(What to do)
**1)** In the passage about 1080 poison in the Rotoehu Forest, how many hectares will have cereal baits dropped on them?
**2)** Write the next part of the passage about 1080 poison in the Rotoehu Forest, starting after its final sentence.

━━━ Text

As part of DoC's Battle for Our Birds operation, cereal baits will be dropped on to 2549 hectares of the Rotoehu Forest by helicopter in September, in an effort to reduce rat, possum and stoat numbers.
This plan has upset some, including Whakatane woman Jacqui Armstrong who featured in an article in Saturday's Rotorua Daily Post.
She says she hates 1080 and the harm it causes.
But according to Mr Christophers, 1080 or sodium fluoroacetate, is naturally-occurring in some plants, especially in Western Australia, where it is thought to have evolved as a deterrent to browsing animals.
"It can also be found at extremely low levels in tea."
He said in the early 2000s a review of the use of 1080 in New Zealand had been undertaken by an independent body because of the "bad rap" the poison had garnered.
A reassessment of those findings has been done since and, both reviews culminated in DoC being instructed to continue with its use.
The biodegradable 1080 used by DoC to protect native species from possums, rats and stoats, is particularly suited for use in New Zealand as there are no native ground-dwelling mammals effected by its use.

━━━━━━
━━━ Extracted material

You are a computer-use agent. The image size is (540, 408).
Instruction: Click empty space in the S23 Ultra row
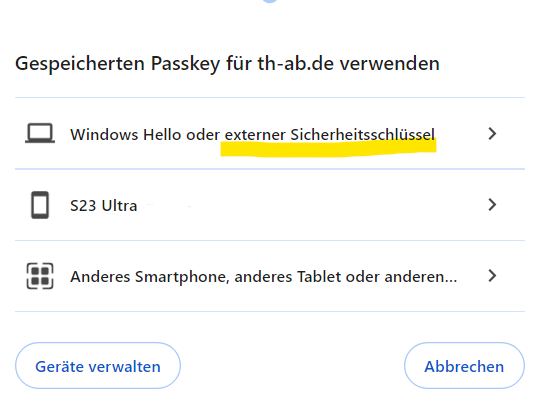click(x=310, y=205)
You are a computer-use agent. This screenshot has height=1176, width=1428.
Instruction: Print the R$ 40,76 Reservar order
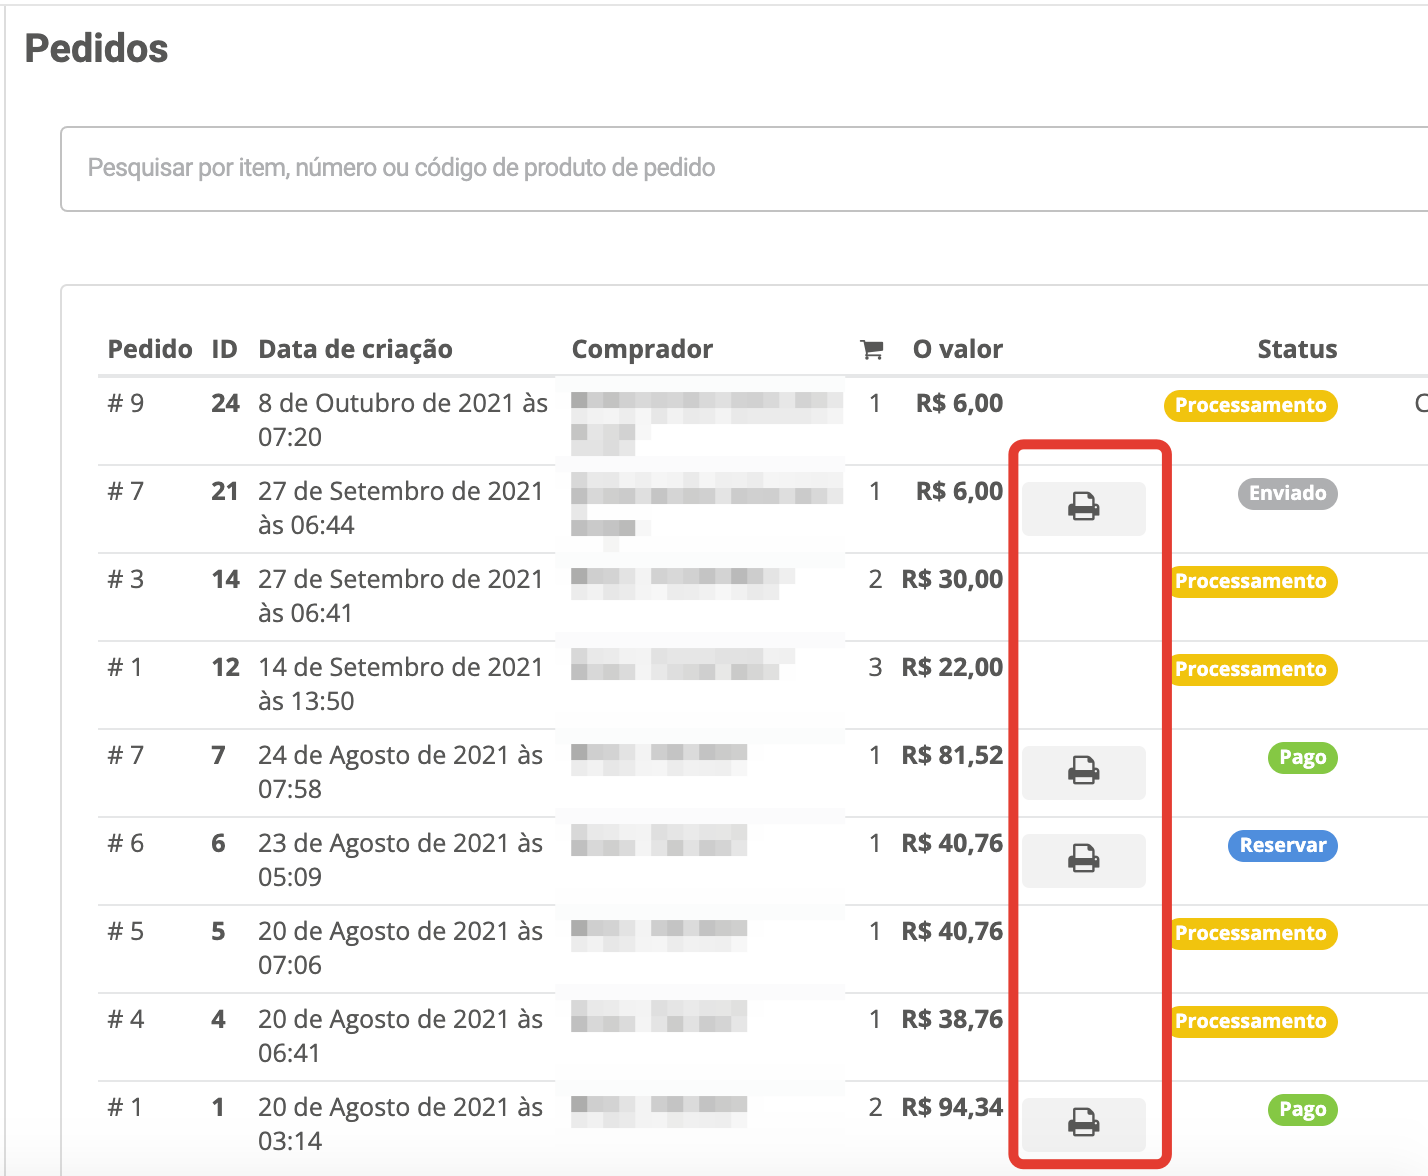click(x=1083, y=860)
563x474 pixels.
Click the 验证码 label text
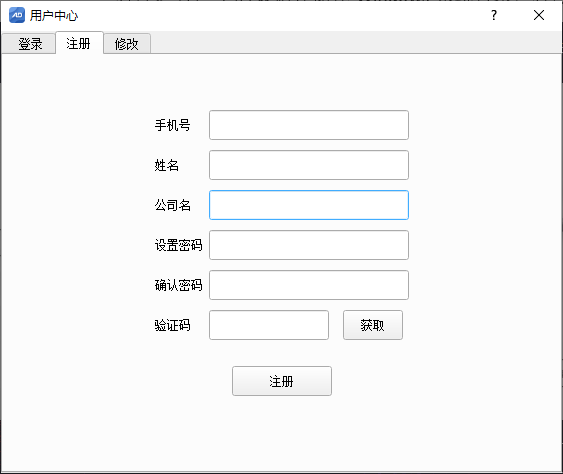(172, 325)

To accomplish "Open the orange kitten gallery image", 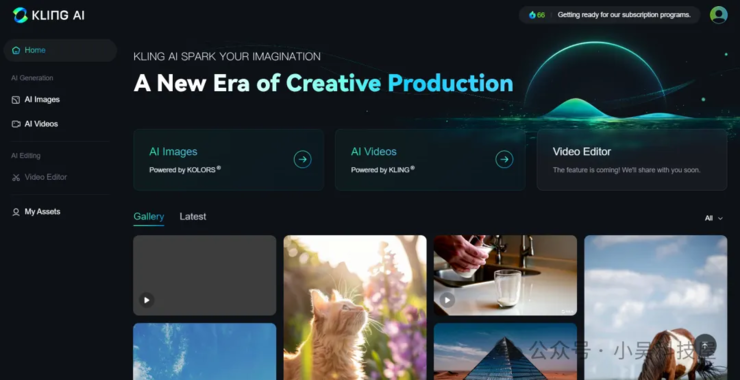I will 355,307.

━━━━━━

(Results for each task)
**1)** 2549 hectares.

**2)**
"All tests and reviews show the benefits to native species of using 1080 aerially greatly outweigh perceived risks and many studies support this point," Mr Christophers said.
"Biodegradable 1080 naturally breaks down in the environment and does not leave residues in water, soil, plants or animals or build up in the food chain."
In response to whether 1080 kills the very birds it aims to protect, Mr Christophers said even if five out of 1000 birds were killed, it meant 995 were able to breed and give birth to, on average, 200 birds. "We're still up by 195 birds that wouldn't have had a chance if rats, possums and stoats were prolific in the area."
He said toxicologists used a simple assessment when determining the use of poison. That is risk equals hazard plus exposure. "The exposure to people is minimal, we are reducing the threat to our native species.
"People need to go to the Battle for Our Birds website and look at the results to see the benefits of 1080.
"We are governed in what we do, we listen to the Medical Officer of Health, if we make a stuff-up, we tell on ourselves and we are continuing looking for improvement on what we do. We know the net benefit of the use of 1080 and that is why it is used."